%%

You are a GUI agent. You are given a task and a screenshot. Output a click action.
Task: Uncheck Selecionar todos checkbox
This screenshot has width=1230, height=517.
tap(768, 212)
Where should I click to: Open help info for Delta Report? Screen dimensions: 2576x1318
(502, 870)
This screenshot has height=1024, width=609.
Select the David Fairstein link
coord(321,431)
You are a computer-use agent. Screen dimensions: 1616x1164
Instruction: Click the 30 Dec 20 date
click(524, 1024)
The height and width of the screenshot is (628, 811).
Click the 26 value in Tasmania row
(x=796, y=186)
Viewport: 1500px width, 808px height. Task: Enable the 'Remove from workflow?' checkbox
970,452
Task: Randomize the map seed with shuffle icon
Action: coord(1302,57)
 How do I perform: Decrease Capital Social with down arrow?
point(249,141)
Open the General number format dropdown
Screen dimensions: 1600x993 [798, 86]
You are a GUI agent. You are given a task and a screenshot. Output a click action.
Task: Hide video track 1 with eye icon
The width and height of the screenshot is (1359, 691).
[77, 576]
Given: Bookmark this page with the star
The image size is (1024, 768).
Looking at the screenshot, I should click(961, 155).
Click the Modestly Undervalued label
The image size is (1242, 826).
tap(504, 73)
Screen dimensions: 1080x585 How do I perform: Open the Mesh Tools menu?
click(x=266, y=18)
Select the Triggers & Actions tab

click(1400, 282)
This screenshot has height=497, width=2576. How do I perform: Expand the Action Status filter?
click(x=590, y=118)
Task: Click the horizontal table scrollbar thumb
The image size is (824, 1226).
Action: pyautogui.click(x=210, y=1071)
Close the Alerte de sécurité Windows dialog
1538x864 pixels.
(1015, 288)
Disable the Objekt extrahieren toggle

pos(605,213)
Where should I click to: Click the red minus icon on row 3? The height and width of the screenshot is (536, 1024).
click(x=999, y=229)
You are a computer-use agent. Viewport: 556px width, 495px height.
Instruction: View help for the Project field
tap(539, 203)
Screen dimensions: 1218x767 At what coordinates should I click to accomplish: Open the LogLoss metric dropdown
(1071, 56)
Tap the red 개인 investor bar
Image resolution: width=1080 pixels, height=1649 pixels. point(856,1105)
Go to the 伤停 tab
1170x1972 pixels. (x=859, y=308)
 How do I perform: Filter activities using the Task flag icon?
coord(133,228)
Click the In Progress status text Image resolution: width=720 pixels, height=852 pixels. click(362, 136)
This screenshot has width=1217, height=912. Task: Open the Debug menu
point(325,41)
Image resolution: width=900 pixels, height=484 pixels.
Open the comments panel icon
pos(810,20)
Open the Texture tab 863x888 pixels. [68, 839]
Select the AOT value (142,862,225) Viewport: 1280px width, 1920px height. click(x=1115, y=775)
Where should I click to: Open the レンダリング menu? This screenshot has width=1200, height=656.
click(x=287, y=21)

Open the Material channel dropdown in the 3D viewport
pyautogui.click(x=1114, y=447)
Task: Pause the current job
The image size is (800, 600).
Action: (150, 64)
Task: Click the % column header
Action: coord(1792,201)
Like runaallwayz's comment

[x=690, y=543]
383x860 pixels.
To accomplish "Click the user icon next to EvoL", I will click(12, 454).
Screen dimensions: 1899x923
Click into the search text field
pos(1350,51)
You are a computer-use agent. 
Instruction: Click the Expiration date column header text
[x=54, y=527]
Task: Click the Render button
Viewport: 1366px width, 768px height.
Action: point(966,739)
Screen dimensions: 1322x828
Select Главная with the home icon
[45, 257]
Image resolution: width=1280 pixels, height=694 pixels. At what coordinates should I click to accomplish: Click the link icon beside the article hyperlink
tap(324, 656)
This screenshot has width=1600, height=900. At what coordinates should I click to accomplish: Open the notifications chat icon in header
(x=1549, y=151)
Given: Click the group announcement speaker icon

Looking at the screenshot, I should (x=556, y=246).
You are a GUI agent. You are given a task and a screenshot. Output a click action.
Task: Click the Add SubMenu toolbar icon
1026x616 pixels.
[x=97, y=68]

%%

▶ _WHAT THE TASK ASKS_
Retype the listing from the line with "You are a computer-use agent. Screen" up to and including the line with "Open the Texture", keeping every character as it appears.

▶ _EXERCISE SOLUTION_
You are a computer-use agent. Screen dimensions: 1616x1164
Instruction: Click the 30 Dec 20 date
click(524, 1024)
The height and width of the screenshot is (628, 811).
Click the 26 value in Tasmania row
(x=796, y=186)
Viewport: 1500px width, 808px height. Task: Enable the 'Remove from workflow?' checkbox
970,452
Task: Randomize the map seed with shuffle icon
Action: coord(1302,57)
 How do I perform: Decrease Capital Social with down arrow?
point(249,141)
Open the General number format dropdown
Screen dimensions: 1600x993 [798, 86]
You are a GUI agent. You are given a task and a screenshot. Output a click action.
Task: Hide video track 1 with eye icon
The width and height of the screenshot is (1359, 691).
[77, 576]
Given: Bookmark this page with the star
The image size is (1024, 768).
Looking at the screenshot, I should click(961, 155).
Click the Modestly Undervalued label
The image size is (1242, 826).
tap(504, 73)
Screen dimensions: 1080x585 How do I perform: Open the Mesh Tools menu?
click(x=266, y=18)
Select the Triggers & Actions tab

click(1400, 282)
This screenshot has height=497, width=2576. How do I perform: Expand the Action Status filter?
click(x=590, y=118)
Task: Click the horizontal table scrollbar thumb
The image size is (824, 1226).
Action: pyautogui.click(x=210, y=1071)
Close the Alerte de sécurité Windows dialog
1538x864 pixels.
(1015, 288)
Disable the Objekt extrahieren toggle

pos(605,213)
Where should I click to: Click the red minus icon on row 3? The height and width of the screenshot is (536, 1024).
click(x=999, y=229)
You are a computer-use agent. Viewport: 556px width, 495px height.
Instruction: View help for the Project field
tap(539, 203)
Screen dimensions: 1218x767 At what coordinates should I click to accomplish: Open the LogLoss metric dropdown
(1071, 56)
Tap the red 개인 investor bar
Image resolution: width=1080 pixels, height=1649 pixels. point(856,1105)
Go to the 伤停 tab
1170x1972 pixels. (x=859, y=308)
 How do I perform: Filter activities using the Task flag icon?
coord(133,228)
Click the In Progress status text Image resolution: width=720 pixels, height=852 pixels. click(362, 136)
This screenshot has width=1217, height=912. Task: Open the Debug menu
point(325,41)
Image resolution: width=900 pixels, height=484 pixels.
Open the comments panel icon
pos(810,20)
Open the Texture tab 863x888 pixels. [68, 839]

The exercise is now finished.